PWS rehab camps are offered here twice a year. During these camps, PWS individuals and their families benefit from medical care and also learn more about PWS management.
Beside the DNA diagnosis, PWS genetic research is conducted here. Currently test samples of four PWS patients are kept here under special conditions (temperatures of -80° Celsius) because the financial support of the Canadian Foundation of Prader-Willi Research for the project  "Insulin driven-translational capacity is impaired in fibroplasts of  Prader-Willi Syndrom" ended.

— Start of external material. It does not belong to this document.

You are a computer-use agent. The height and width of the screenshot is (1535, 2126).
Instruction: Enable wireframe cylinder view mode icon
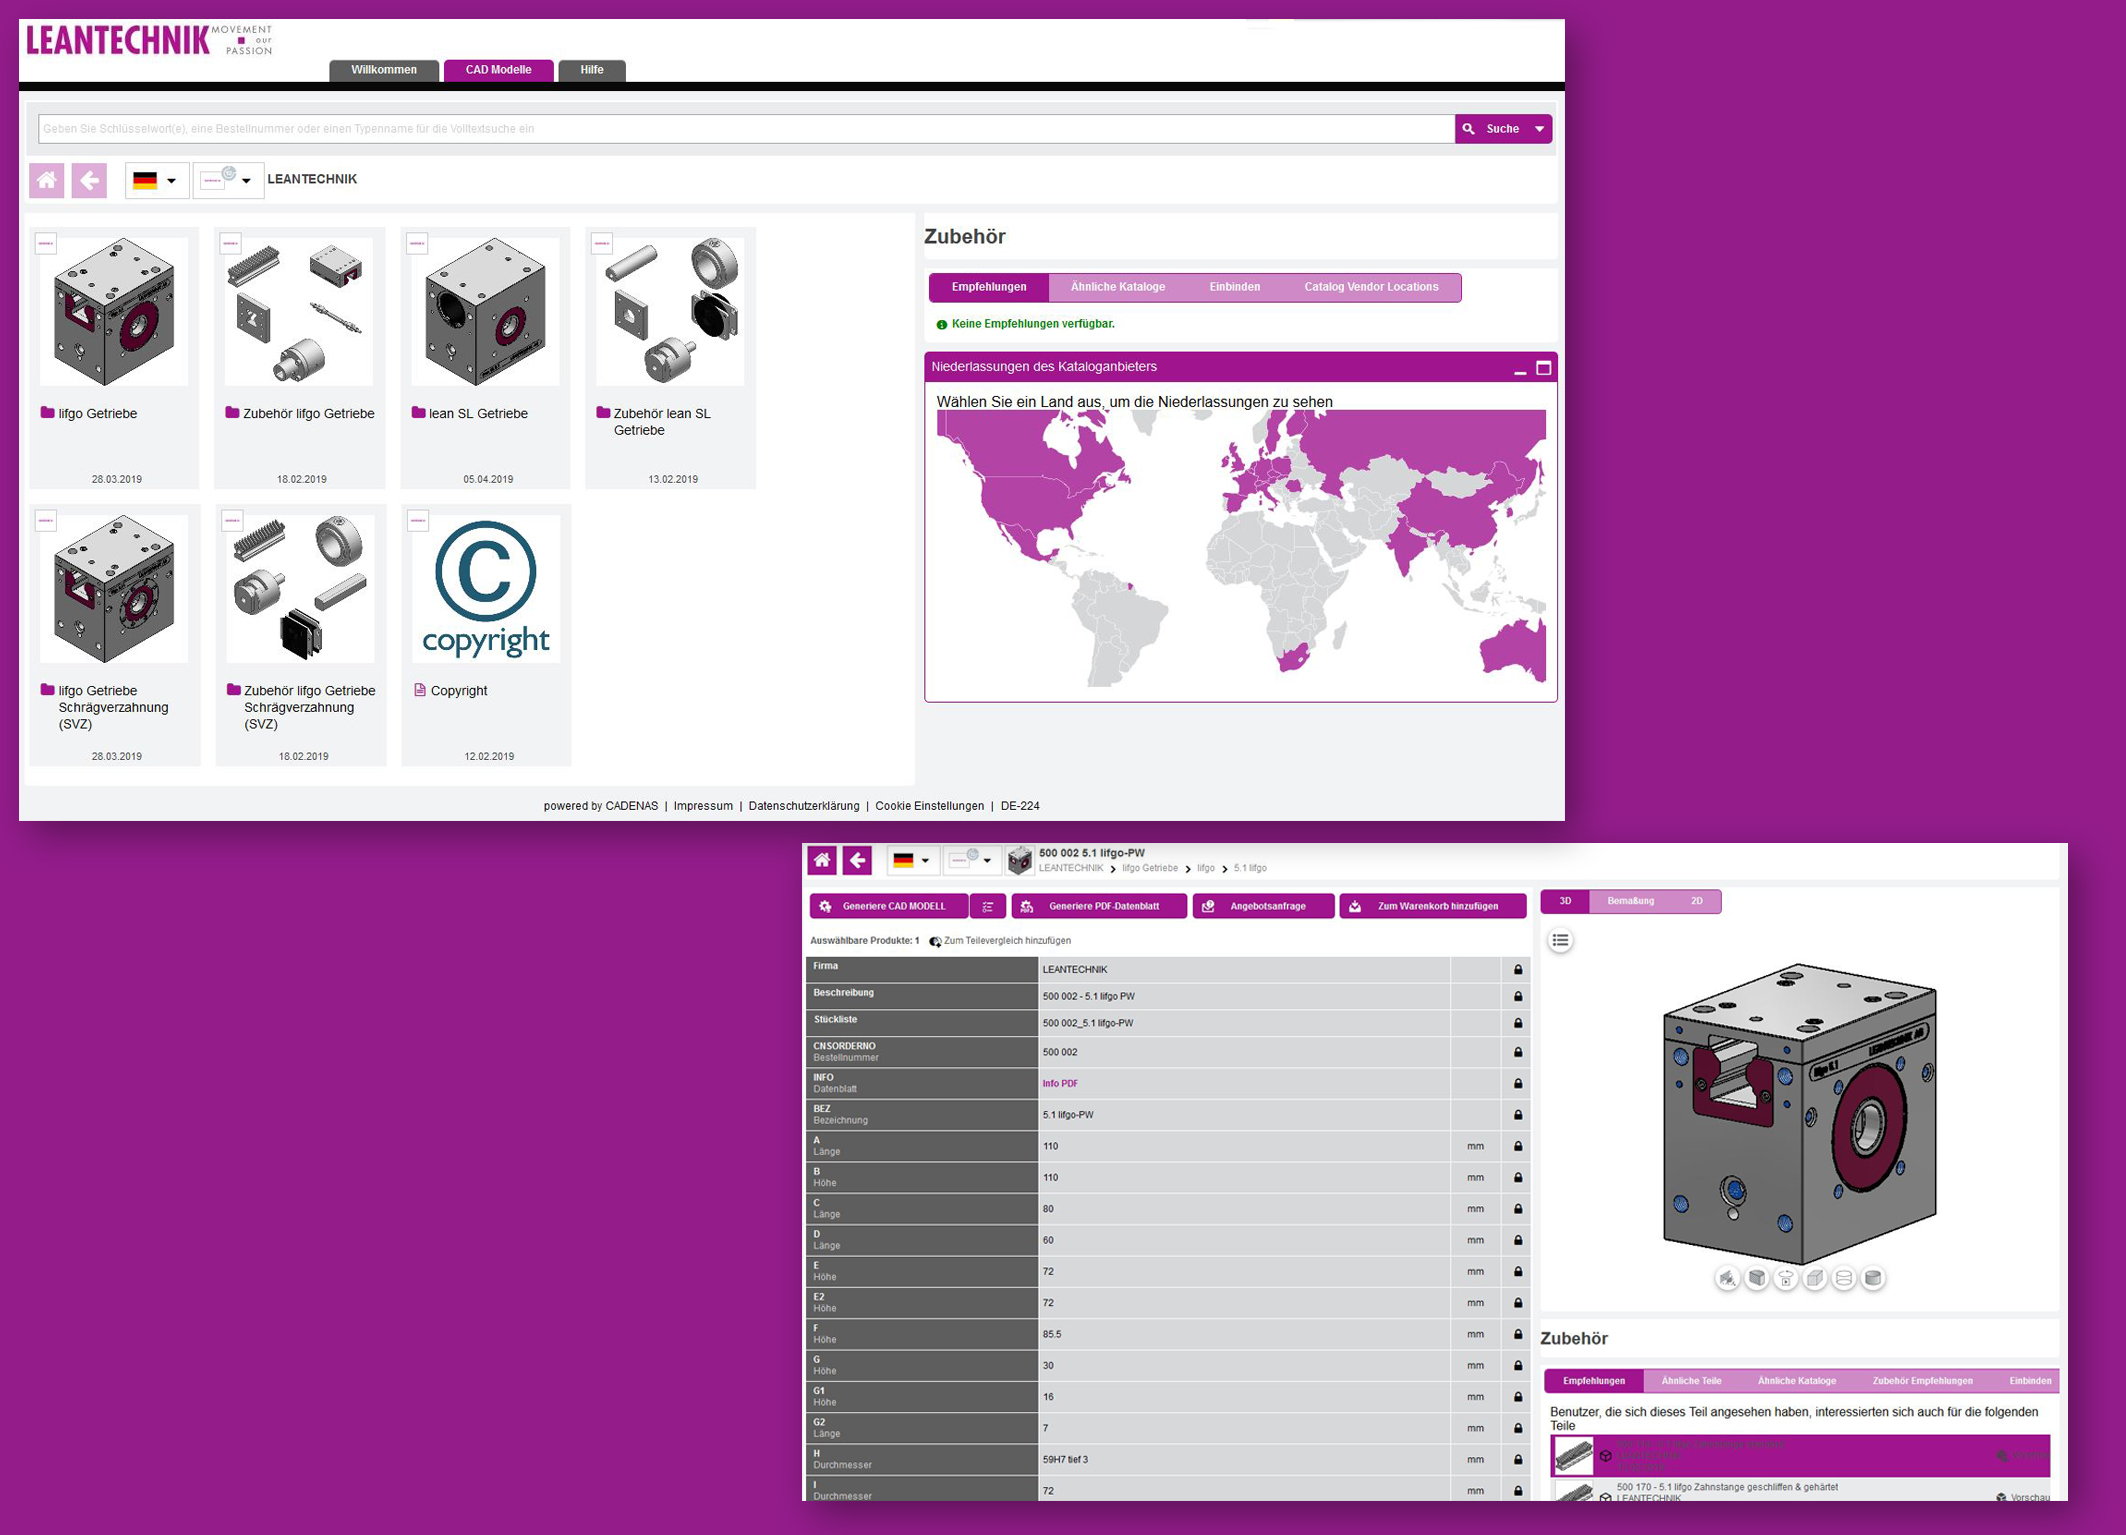pyautogui.click(x=1844, y=1278)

A new sponsor has to be found...
 
Tests are kept at -80C
It was such an impressive experience for me to meet a couple like Anna and Giuseppe. Their charisma, their commitment and their humor are priceless, and their encouragement to keep supporting PWS families worldwide is much appreciated.

(IPWSO expresses its huge gratitude to the Baschirotto's and their team of staff who make many PWS diagnoses for families around the world.  All PWS diagnoses are subsidised by IPWSO and free where this is otherwise unavailable.)

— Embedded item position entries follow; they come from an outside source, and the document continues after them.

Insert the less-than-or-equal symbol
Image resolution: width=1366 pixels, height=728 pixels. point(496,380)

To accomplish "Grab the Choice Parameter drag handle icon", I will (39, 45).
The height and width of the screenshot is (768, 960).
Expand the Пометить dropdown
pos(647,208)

Tuesday, November 21, 2017

Skin-picking

There's a proper name for skin-picking - it's known as "dermatillomania" or neurotic excoriation and it happens not just in Prader-Willi syndrome.  Many people pick at their skin, even absent-mindedly, scratching at some irritation, chewing the corner of their nails, picking the edges of a scab; it's a common thing and we've all done it.  But it's when it becomes more habitual, more obsessive, more compulsive then we should start to worry.  And, yes, there's another proper name for it when it starts to be repetitive, they call it "Body-Focused Repetitive Behaviour (BRFB) and it also includes pulling or plucking hair or nails and becomes even more serious when it starts to cause scarring which interfers with the person's social life, every-day life, and personality.


*Skin picking or scratching is a common behaviour seen in people with Prader-Willi Syndrome (PWS). The intensity and duration of this behaviour varies from person to person and episode to episode. It may occur in the form of scratching an insect bite until it bleeds and becomes an infected sore or it may manifest in the form of nose picking or anal picking. When this behaviour continues for a prolonged period it can cause unsightly and distressing open wounds. 75% of the people surveyed by FamCare reported skin picking in their relative with PWS. A USA study reported anal picking in 9.5 % of people who skin picked.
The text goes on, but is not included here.